| PROVIDED RECORDS |

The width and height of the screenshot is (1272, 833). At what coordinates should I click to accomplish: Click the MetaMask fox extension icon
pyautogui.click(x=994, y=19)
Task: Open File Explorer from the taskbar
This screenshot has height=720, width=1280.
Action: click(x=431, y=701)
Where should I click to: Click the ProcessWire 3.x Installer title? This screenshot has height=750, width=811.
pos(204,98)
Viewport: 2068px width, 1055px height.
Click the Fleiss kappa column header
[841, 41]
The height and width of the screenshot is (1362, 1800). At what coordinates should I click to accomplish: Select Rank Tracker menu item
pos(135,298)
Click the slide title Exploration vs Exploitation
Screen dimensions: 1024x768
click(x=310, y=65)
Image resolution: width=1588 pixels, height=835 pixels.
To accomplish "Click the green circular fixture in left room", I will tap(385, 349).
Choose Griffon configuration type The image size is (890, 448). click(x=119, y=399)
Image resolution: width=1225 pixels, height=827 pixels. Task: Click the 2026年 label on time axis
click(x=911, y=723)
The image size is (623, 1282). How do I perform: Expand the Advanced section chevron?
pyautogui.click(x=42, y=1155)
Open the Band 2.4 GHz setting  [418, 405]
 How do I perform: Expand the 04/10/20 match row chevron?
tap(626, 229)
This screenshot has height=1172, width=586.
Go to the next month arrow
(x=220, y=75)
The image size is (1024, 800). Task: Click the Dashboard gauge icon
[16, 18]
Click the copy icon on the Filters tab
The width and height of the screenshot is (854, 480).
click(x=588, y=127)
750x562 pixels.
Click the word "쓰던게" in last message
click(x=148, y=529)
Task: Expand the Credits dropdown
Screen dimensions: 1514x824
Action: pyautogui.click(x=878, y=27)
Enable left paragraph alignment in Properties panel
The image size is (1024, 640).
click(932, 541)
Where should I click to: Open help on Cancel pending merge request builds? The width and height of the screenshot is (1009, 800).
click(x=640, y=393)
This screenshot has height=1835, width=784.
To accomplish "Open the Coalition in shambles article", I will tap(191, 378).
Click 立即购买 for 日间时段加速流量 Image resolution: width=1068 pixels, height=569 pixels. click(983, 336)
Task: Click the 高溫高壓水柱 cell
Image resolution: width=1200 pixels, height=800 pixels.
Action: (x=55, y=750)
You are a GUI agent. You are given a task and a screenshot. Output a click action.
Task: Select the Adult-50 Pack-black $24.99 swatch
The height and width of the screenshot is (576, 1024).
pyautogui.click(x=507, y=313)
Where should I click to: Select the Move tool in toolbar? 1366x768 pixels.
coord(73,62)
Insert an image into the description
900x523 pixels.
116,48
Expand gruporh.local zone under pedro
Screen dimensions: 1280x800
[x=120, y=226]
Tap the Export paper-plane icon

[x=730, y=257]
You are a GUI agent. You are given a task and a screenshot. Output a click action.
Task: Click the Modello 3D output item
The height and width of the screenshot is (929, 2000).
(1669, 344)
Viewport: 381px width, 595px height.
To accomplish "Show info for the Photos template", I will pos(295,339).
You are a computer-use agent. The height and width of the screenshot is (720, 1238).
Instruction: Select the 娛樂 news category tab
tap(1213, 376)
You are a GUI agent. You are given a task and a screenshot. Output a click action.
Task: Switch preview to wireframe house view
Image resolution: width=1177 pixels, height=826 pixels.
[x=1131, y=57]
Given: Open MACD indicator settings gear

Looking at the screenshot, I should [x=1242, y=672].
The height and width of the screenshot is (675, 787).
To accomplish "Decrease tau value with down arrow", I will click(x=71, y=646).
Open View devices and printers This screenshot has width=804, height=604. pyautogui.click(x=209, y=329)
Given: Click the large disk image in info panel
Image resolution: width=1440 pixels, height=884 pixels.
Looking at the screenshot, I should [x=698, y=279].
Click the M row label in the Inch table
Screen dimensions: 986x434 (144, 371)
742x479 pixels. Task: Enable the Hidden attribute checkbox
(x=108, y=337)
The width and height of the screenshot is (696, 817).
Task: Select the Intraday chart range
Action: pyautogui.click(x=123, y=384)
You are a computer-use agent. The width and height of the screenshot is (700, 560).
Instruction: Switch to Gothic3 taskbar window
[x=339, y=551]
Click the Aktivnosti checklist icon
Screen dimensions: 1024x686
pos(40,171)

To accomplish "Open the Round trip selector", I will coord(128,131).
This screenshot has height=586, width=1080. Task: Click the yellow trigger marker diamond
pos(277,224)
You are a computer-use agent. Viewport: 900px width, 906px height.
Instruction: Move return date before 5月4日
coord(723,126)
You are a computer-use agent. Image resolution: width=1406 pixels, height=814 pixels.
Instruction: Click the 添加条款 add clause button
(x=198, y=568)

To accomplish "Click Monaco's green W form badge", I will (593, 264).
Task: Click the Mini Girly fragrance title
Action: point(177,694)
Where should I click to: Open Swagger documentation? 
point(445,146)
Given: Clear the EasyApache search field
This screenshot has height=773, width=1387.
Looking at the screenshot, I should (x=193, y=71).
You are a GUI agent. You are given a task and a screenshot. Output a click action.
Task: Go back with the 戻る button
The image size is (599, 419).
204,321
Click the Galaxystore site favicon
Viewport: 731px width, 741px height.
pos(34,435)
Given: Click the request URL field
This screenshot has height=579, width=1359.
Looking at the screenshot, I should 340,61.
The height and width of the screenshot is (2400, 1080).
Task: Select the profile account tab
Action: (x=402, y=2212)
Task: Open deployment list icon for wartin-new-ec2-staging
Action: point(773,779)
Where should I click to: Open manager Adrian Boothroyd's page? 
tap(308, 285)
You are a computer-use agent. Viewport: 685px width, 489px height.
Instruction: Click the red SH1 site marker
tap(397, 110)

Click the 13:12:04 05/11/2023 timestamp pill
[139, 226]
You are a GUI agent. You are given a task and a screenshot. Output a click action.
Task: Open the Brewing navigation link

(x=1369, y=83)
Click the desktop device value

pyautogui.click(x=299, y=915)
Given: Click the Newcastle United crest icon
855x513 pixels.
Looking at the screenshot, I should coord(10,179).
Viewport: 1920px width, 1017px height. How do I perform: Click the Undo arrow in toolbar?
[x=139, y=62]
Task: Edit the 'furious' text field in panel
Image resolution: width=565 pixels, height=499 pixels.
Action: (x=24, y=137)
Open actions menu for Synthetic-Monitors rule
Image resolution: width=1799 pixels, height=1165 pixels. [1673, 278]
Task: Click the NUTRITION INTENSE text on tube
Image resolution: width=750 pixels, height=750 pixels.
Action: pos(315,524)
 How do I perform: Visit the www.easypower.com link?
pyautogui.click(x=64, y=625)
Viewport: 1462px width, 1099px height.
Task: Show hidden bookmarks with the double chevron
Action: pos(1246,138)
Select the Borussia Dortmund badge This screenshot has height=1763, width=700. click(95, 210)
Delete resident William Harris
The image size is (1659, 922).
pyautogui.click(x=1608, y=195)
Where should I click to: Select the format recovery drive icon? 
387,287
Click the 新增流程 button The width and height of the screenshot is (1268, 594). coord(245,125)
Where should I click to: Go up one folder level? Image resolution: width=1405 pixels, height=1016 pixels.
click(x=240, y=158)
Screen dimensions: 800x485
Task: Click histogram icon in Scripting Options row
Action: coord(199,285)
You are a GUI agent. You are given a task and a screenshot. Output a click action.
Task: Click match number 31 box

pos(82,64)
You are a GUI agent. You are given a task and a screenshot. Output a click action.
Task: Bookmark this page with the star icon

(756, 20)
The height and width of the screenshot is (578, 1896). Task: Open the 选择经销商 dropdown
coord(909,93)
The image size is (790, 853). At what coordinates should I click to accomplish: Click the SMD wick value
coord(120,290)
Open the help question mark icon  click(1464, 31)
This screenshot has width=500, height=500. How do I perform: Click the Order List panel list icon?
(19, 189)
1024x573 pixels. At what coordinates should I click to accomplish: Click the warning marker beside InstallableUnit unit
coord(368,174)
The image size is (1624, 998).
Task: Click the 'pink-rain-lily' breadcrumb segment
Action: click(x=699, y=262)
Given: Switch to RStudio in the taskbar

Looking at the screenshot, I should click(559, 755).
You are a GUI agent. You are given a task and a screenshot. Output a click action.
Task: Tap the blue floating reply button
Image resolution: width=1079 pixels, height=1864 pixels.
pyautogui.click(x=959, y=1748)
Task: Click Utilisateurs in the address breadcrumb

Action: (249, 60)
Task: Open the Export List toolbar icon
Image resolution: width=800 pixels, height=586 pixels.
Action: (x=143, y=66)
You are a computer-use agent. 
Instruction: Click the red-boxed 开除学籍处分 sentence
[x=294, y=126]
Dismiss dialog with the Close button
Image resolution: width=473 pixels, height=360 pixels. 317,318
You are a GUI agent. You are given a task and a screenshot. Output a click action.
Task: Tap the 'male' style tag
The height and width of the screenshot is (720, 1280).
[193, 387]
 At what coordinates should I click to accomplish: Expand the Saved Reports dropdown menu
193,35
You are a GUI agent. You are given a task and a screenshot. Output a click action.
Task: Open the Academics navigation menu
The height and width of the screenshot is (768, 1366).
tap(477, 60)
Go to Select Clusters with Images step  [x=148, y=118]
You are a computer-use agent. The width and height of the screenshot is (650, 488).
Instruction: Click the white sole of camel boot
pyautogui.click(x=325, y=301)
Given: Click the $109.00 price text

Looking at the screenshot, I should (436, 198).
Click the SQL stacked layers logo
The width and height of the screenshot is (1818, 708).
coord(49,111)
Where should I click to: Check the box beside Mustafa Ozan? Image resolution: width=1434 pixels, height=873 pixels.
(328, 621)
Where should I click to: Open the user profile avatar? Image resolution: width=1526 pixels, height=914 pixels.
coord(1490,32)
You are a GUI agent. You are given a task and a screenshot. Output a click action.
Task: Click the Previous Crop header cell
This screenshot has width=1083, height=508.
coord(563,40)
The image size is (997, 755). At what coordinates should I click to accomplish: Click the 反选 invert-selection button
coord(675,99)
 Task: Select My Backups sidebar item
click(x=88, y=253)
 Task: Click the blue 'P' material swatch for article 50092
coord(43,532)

| PROBLEM TO SOLVE |
In the entries above, find the line with "Go to the next month arrow" and the line with "750x562 pixels.", then set down exactly those two and every line between them, nothing else.

| SOLVED EXERCISE |
Go to the next month arrow
(x=220, y=75)
The image size is (1024, 800). Task: Click the Dashboard gauge icon
[16, 18]
Click the copy icon on the Filters tab
The width and height of the screenshot is (854, 480).
click(x=588, y=127)
750x562 pixels.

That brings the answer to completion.